Kubad Abad Sarayı kazılarında pek çok çini eser çıkartılmıştır. Bu çinilerde pek çok farklı formlarda kuş türleri betimlenmiştir. Kartal, şahin gibi avcı özelliklere sahip kuş türleri bulunduğu gibi daha evcil olarak nitelendirilebilecek türlere de rastlanmıştır. Bu kuş türleri İslam sanatında da sıklıkla kullanılmıştır. Fakat bunların Türk sanatında kullanımını saf İslamiyet ile açıklamak zorlama bir tavır olabileceği gibi Selçuklu eserlerinde İslamlık öncesi etkileri de göz ardı etmeye sebebiyet vereceğinden açıklamaya gerek duyulmamıştır.
Görsel: Kayseri Döner Kümbet, Kültür Portalı, Murat Öcal.

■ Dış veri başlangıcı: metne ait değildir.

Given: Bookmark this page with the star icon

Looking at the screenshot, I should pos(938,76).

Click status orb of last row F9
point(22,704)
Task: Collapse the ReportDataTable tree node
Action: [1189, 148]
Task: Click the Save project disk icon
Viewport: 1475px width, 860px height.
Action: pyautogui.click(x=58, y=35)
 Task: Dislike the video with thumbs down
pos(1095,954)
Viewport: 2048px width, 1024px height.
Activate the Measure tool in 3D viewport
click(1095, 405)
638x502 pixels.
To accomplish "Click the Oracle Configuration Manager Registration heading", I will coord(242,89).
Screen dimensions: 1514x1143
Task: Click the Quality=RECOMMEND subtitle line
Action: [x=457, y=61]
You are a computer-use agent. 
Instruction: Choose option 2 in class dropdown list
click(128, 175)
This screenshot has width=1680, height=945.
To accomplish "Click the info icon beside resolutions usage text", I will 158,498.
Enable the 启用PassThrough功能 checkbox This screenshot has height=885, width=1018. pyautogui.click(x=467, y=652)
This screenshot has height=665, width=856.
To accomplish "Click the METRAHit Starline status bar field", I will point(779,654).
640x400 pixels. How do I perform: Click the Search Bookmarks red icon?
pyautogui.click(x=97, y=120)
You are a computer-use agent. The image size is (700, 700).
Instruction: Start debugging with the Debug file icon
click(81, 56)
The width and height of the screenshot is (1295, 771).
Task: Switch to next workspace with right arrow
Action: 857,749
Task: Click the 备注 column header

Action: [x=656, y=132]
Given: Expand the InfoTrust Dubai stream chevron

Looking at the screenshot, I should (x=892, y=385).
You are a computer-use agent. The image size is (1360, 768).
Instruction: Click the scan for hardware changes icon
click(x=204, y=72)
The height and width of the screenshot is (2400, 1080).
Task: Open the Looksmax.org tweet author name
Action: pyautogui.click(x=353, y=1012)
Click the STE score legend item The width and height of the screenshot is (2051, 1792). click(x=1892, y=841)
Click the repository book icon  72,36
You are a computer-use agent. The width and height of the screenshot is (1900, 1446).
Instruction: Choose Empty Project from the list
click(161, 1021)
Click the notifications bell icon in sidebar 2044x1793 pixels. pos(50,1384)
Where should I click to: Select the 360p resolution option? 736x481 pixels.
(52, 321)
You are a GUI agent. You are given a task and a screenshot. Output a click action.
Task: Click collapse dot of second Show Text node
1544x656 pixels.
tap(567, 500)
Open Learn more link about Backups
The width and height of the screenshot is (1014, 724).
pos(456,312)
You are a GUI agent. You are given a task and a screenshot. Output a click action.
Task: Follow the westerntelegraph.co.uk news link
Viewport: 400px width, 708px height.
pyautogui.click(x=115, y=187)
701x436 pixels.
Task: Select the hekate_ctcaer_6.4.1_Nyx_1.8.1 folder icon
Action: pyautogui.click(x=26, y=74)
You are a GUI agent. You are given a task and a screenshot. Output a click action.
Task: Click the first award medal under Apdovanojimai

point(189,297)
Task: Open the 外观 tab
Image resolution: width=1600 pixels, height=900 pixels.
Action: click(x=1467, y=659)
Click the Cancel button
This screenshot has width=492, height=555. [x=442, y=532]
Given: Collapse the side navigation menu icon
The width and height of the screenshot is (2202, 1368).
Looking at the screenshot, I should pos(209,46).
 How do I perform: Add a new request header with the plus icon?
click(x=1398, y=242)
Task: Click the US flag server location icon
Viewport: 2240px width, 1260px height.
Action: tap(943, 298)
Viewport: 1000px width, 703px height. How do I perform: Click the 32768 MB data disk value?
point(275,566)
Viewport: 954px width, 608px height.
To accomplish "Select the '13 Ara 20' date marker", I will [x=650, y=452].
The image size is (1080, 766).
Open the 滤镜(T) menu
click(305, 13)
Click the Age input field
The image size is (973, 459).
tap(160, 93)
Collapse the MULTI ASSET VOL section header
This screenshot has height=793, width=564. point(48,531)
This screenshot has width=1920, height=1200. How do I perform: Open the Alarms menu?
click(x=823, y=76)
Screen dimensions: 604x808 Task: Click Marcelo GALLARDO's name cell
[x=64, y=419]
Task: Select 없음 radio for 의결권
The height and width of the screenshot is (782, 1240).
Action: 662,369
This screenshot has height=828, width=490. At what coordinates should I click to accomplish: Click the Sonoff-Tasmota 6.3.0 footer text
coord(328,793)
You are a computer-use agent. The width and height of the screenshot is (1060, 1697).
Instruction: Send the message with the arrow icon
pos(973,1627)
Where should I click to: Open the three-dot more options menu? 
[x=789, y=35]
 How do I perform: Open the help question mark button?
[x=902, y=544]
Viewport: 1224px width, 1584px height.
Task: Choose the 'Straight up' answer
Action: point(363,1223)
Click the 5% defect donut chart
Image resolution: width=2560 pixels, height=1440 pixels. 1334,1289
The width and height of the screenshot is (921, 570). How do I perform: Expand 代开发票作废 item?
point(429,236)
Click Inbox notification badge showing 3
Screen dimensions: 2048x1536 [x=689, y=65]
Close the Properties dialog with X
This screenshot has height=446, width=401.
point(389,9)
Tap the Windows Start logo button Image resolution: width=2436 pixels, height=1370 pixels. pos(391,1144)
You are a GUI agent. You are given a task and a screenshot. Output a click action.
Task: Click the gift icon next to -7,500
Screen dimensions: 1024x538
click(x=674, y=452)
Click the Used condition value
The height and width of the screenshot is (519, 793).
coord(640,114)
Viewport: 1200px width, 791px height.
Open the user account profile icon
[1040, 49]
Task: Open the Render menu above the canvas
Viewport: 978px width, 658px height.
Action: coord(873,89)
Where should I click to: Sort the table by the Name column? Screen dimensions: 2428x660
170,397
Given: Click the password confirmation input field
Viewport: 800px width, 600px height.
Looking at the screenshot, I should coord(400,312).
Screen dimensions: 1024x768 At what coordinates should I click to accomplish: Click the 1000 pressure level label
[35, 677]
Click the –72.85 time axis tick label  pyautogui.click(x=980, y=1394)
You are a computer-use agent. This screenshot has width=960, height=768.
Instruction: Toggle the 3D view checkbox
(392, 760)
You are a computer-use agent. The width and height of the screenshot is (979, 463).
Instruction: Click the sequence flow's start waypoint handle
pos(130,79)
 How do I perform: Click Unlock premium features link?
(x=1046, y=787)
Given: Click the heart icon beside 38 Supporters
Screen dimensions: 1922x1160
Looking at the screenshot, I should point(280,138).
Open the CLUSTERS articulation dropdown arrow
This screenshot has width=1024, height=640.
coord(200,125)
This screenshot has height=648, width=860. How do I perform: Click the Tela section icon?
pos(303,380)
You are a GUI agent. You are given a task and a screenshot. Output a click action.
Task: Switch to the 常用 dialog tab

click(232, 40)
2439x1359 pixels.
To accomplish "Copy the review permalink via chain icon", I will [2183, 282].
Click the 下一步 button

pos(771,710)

Türkler için lale İslam’ın sembolü mü?
Türk sanatını Selçuklulardan itibaren etkilemeye başladığı görülen ‘lale’, gerek plastik sanatlarda gerek yazılı sanat dallarında sıklıkla karşımıza çıkmaktadır. Hatta Avni mahlasını kullanan Osmanlı padişahı Fatih Sultan Mehmed’in lale ilgili şiirler yazdığı söylenegelir. Anadolu’ya Türkler tarafından getirildiği düşünülen bu çiçeğin birbirinden bağımsız pek çok anlamı mevcuttur. Lale Devri şairleri tarafından utangaç sevgili tasviri amacıyla kullanırken, kimi mimari eserlerde tamamen dekoratif amaçlı kullanılmıştır. Fakat lale ile ilgili literatür taraması yapıldığında, karşımıza İslami bir tarafı da çıkıyor.
Lale kelimesi ebced değeri olarak ‘Allah’ kelimesi ile aynı değeri taşımasından ötürü, ilahi bir anlama da sahiptir. Bazı din adamlarının mezar taşlarında lale motifleri bulunması, bu inancı kuvvetlendirir niteliktedir. Osmanlı padişahlarının kaftanlarına da sıklıkla lale motifinin kullanılması akla ilk olarak dekoratif olduğu düşüncesini getirmektedir. Fakat kaftanlarda padişahların kötülüklerden koruyacağına inandıkları için sıklıkla Mührü Süleyman ve çeşitli tılsımları da işletmiş olmaları, lale motifinin de bu amaçla kullanılabildiği fikrini getirmektedir.
Divriği’nin geometrik bezemeleri
İslamiyet sonrası Türk sanatında da yoğun bir şekilde gözlemleyebileceğimiz geometrik bezemeler, sonsuz bir devinimi simgelediği gibi Grabar’ın deyimiyle boşluk korkusu ile de ifade edilmektedir. Özellikle Türklerin inşa ettiği camilerde sıklıkla karşımıza çıkacak geometrik ifadelerin kendi içlerinde anlamları da mevcuttur. Kuban’ın Divriği’de ikincil bir öneme sahip olduğunu ifade ettiği geometrik bezemeler, İslam sanatında simgesel bir nitelik kazanmıştır. Divriği Ulu Cami özelinde, geometrik İslami bezemelerin, kötü ruhlardan koruyucu görevi gördüğü düşünülmektedir. Şifahane taç kapısındaki geometrik görünümlü astrolojik ifadeler buna iyi bir örnek teşkil etmektedir.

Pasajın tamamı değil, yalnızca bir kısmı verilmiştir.